Abstract
Background
Currently, it is still confused whether preoperative aminotransferase-to-platelet ratio (APRI) and gamma-glutamyl transferase-to-platelet ratio (GPR) can predict microvascular invasion (MVI) in solitary hepatocellular carcinoma (HCC). We aimed to develop and validate a machine-learning integration model for predicting MVI using APRI, GPR and gadoxetic acid disodium (Gd-EOB-DTPA) enhanced MRI.
Methods
A total of 314 patients from XinQiao Hospital of Army Medical University were divided chronologically into training set (n = 220) and internal validation set (n = 94), and recurrence-free survival was determined to follow up after surgery.

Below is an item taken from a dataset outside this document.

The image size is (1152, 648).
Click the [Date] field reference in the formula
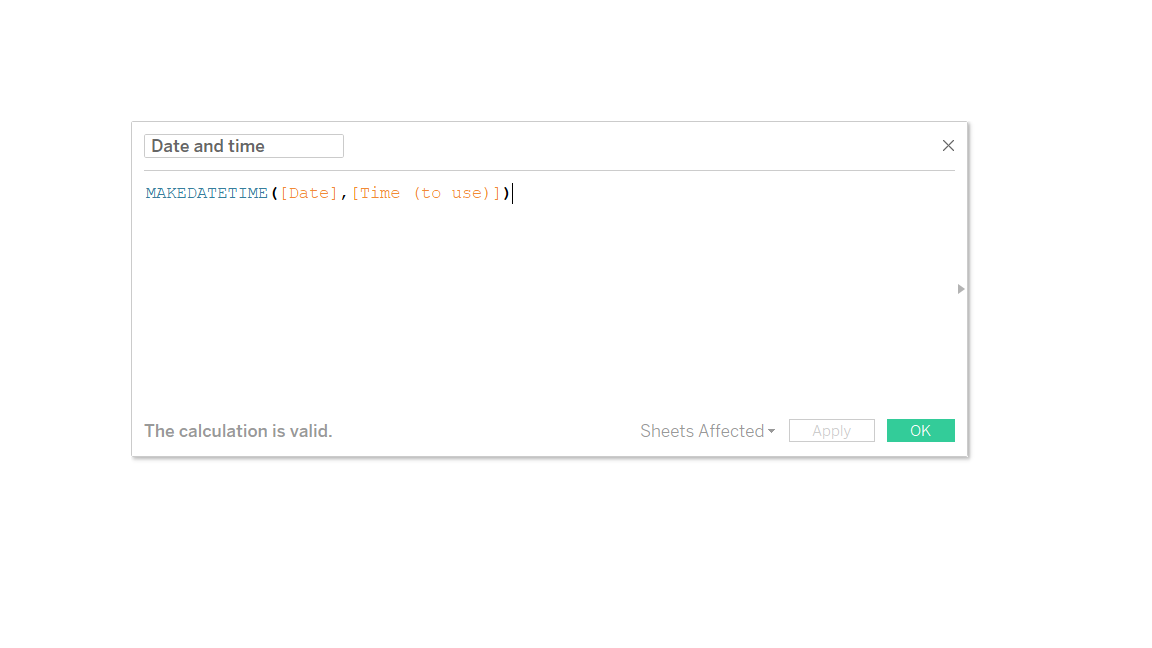coord(309,192)
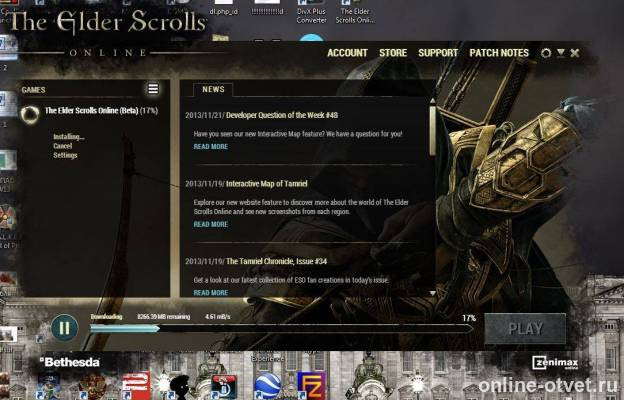
Task: View Patch Notes
Action: tap(499, 53)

Seventy-three patients from Chongqing University Three Gorges Hospital and Luzhou People’s Hospital served as external validation set. Overall, 387 patients with solitary HCC were analyzed as whole dataset set. Least absolute shrinkage and selection operator, tenfold cross-validation and multivariate logistic regression were used to gradually filter features. Six machine-learning models and an ensemble of the all models (ENS) were built. The area under the receiver operating characteristic curve (AUC) and decision curve analysis were used to evaluate model’s performance.
Results
APRI, GPR, HBPratio3 ([liver SI‒tumor SI]/liver SI), PLT, peritumoral enhancement, non-smooth margin and peritumoral hypointensity were independent risk factors for MVI. Six machine-learning models showed good performance for predicting MVI in training set (AUCs range, 0.793–0.875), internal validation set (0.715–0.832), external validation set (0.636–0.746) and whole dataset set (0.756–0.850). The ENS achieved the highest AUCs (0.879 vs 0.858 vs 0.839 vs 0.851) in four cohorts with excellent calibration and more net benefit. Subgroup analysis indicated that ENS obtained excellent AUCs (0.900 vs 0.809 vs 0.865 vs 0.908) in HCC >5cm, ≤5cm, ≤3cm and ≤2cm cohorts. Kaplan‒Meier survival curves indicated that ENS achieved excellent stratification for MVI status.
Conclusion
The APRI and GPR may be new potential biomarkers for predicting MVI of HCC. The ENS achieved optimal performance for predicting MVI in different sizes HCC and may aid in the individualized selection of surgical procedures.
Abbreviations
AFP, α-fetoprotein; AUC, area under the curve; ALP, alkaline phosphatase; AST, aspartate aminotransferase; APRI, aminotransferase-to-platelet ratio; ALT, alanine aminotransferase; DCA, decision curve analysis; HBP, hepatobiliary phase; Gd-EOB-DTPA, gadoxetic acid disodium; LR, logistic regression; Xgboost, eXtreme Gradient Boosting; Knn, K-nearest neighbor; ROC, receiver operating characteristic curve; GPR, gamma-glutamyl transferase-to-platelet ratio; HCC, hepatocellular carcinoma; MVI, microvascular invasion; LASSO, least absolute shrinkage and selection operator logistic regression; ICC, intraclass correlation coefficient; SI, signal intensity; PLT, platelet count; MRI, magnetic resonance imaging; Neu, neutrophilic granulocyte count; RF, random forest; Tree, decision Tree; SVM, support Vector Machine; OS, overall survival; RFS, recurrence-free survival; ENS, ensemble models.
Data Sharing Statement
The original manuscript contained in the research is included in the article. Further inquiries can be made directly to the corresponding author.
Ethics Statement
This retrospective study was approved by the Ethics Committee of XinQiao Hospital of the Army Medical University (No: 2023-047-01) and was in conformation with the ethical guidelines of the 2008 Declaration of Helsinki. As a retrospective study, to ensure patient confidentiality, the identities of the individuals included in this study were anonymized using computer-generated ID numbers. Thus, the requirement for written informed consent was waived.
Consent to Publish
All authors have read and approved the submitted manuscript, the manuscript has not been submitted elsewhere nor published elsewhere in whole or in part.
Acknowledgments
The authors thank American Journal Experts (AJE) for assisting in the preparation of this paper.
Disclosure
All authors have no relevant financial or non-financial interests to disclose for this work.